Moody: I am not in favor of targeting one business sector over another in paying for economic impact studies. Maine needs to mobilize our existing talent — our state employees — in the task of regional cost assessments. This will not be done with new state employees, but rather with existing manpower.

Scott: I’m undecided. Certainly, any big development coming into a community should examine and be upfront about all of the impacts, and state agencies such as the DEP have oversight in these areas as well. But too often these “impact studies” are just another way to delay or suspend economic development projects. We need the regulatory process to become more of a vertical coordination, instead of the traditional linear approach, with agencies working independently rather than collaboratively.

 

Would you push for federal reform of the estate tax, which is currently suspended?

LePage: I am focused on state issues at this time.

Mitchell: I would not push for federal reform of the estate tax. However, last year I voted to reduce Maine’s estate tax by more than 20% as part of the tax reform package.

Cutler: If nothing is done at the federal level, estates of more than $1 million will be taxed next year at 55%. This will have a devastating impact on Maine family farms and the many family-owned businesses that contribute so much to the well-being of our state and its economy. I would support higher exemption limits on the value of estates, as well as conformity between state and federal estate tax rates. Maine’s current limit of $1 million, along with our high income tax rate, is driving many successful Mainers to states like Florida, which have neither an income tax nor an estate tax.

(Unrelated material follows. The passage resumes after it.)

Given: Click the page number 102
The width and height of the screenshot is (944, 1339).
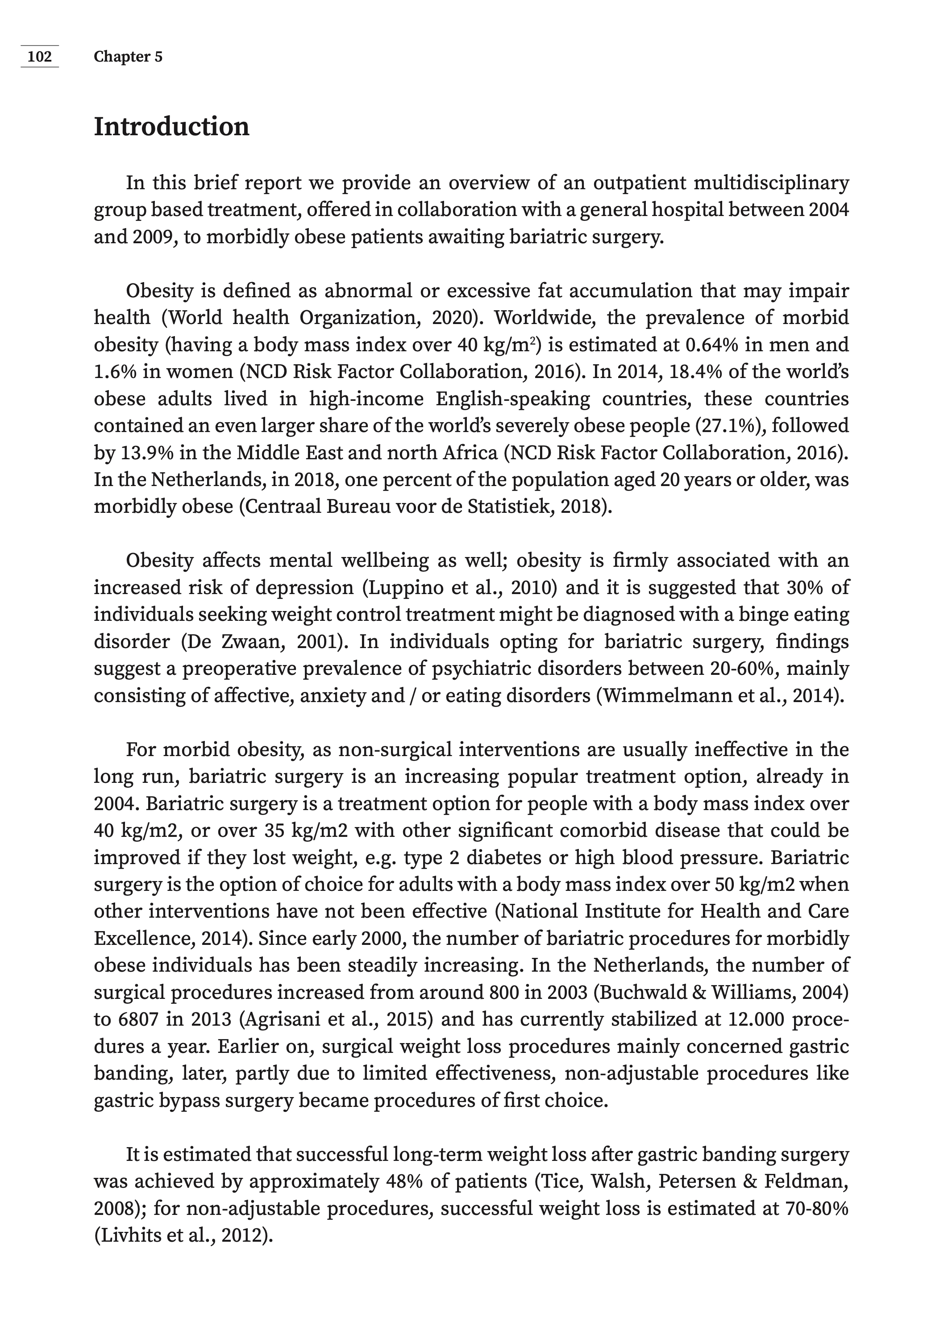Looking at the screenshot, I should point(40,57).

These are people that we need here in Maine.

Moody: Yes. The estate tax is denying Maine families of much-needed capital for reinvestment in their families and businesses. The story of a man in Rockland comes to mind. He told me of the tax incurred when his father, a man who built his private, successful business, passed away and transferred his company and its wealth down to his son. The tax on his fathers’ estate was equivalent to the cost of a new piece of equipment used in the company’s regular order of business. Taking investment capital away from business is not acceptable, especially in our current economic climate.

Scott: Yes. There is a lot of misinformation about the estate tax, both at the state and federal levels. In 2009, the federal estate tax only affected estates valued at over $3.5 million for individuals and $7 million for couples, and an estate that is passed on to your spouse is exempt from taxation. There are other exemptions available as well. For example, we need to make sure that the estate tax doesn’t prevent farms or family businesses from being sold just to pay the taxes. That’s wrong.